• _Stated task_
Reproduce the stretch of rows below, from the first row through the line that contains "coord(76,35)", keeping every character unchanged.

+ + + + + + +

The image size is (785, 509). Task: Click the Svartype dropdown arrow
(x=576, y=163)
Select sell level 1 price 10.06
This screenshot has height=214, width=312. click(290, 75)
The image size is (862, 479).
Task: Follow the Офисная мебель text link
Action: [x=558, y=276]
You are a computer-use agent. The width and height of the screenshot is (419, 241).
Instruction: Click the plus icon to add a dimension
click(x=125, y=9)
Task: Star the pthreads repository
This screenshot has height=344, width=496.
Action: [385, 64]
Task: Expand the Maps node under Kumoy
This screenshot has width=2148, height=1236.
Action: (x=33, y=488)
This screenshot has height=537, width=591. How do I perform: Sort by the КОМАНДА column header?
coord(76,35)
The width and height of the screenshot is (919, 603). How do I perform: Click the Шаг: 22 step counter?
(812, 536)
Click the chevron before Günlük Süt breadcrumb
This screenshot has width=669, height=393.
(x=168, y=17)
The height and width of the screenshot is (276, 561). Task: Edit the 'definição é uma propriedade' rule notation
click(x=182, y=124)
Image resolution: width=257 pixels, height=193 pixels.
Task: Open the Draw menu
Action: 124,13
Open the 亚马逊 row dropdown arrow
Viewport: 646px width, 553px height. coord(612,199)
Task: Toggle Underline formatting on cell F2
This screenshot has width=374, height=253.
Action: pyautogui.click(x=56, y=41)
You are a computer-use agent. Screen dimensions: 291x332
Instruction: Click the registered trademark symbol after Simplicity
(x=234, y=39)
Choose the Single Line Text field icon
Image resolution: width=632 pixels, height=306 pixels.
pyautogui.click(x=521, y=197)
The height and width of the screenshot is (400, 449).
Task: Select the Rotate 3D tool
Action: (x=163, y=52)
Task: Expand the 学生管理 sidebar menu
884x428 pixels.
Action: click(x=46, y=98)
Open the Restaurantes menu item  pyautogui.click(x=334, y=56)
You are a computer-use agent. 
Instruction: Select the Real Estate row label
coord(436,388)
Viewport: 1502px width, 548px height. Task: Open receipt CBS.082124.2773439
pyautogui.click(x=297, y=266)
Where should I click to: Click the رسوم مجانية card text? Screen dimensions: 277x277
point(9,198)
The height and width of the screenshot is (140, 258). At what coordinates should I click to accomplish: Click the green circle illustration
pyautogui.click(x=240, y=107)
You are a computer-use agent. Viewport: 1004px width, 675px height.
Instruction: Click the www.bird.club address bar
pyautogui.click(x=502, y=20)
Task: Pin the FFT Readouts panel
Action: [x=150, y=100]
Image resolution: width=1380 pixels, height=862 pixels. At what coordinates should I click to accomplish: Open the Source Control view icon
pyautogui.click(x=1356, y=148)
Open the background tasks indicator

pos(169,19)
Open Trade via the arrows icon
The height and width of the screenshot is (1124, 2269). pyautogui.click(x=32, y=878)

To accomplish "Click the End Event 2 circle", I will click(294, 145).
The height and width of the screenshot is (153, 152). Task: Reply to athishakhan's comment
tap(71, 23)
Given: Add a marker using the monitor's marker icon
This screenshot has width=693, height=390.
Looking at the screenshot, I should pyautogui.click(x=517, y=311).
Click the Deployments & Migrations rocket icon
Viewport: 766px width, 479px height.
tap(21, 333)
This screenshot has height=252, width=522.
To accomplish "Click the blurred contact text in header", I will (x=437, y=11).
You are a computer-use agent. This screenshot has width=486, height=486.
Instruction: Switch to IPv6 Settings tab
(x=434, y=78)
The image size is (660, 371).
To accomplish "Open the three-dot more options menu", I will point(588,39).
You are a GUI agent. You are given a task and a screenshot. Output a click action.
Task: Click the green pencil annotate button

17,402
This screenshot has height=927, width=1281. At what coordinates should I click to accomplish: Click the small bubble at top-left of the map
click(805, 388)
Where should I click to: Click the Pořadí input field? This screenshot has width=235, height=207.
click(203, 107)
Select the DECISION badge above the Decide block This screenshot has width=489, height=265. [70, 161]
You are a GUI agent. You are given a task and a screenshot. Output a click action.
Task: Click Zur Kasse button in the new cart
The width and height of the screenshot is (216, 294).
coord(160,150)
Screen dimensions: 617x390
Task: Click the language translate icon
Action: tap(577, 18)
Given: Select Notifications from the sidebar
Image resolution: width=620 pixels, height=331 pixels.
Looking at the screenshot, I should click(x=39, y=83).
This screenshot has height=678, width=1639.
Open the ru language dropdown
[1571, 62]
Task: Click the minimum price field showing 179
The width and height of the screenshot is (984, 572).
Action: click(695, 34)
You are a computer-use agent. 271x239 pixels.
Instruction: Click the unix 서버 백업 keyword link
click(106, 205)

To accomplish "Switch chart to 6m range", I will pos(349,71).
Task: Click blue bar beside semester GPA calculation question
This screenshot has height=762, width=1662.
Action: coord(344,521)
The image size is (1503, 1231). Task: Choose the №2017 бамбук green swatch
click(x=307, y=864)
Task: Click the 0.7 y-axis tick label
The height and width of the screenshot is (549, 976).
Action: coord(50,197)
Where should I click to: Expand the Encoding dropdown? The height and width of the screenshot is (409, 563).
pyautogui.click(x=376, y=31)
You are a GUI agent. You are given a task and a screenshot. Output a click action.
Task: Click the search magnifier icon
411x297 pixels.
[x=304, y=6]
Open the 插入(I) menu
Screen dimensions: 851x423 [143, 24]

+ + + + + + +

• _Finished answer_
The image size is (785, 509). Task: Click the Svartype dropdown arrow
(x=576, y=163)
Select sell level 1 price 10.06
This screenshot has height=214, width=312. click(290, 75)
The image size is (862, 479).
Task: Follow the Офисная мебель text link
Action: [x=558, y=276]
You are a computer-use agent. The width and height of the screenshot is (419, 241).
Instruction: Click the plus icon to add a dimension
click(x=125, y=9)
Task: Star the pthreads repository
This screenshot has height=344, width=496.
Action: [385, 64]
Task: Expand the Maps node under Kumoy
This screenshot has width=2148, height=1236.
Action: (x=33, y=488)
This screenshot has height=537, width=591. How do I perform: Sort by the КОМАНДА column header?
coord(76,35)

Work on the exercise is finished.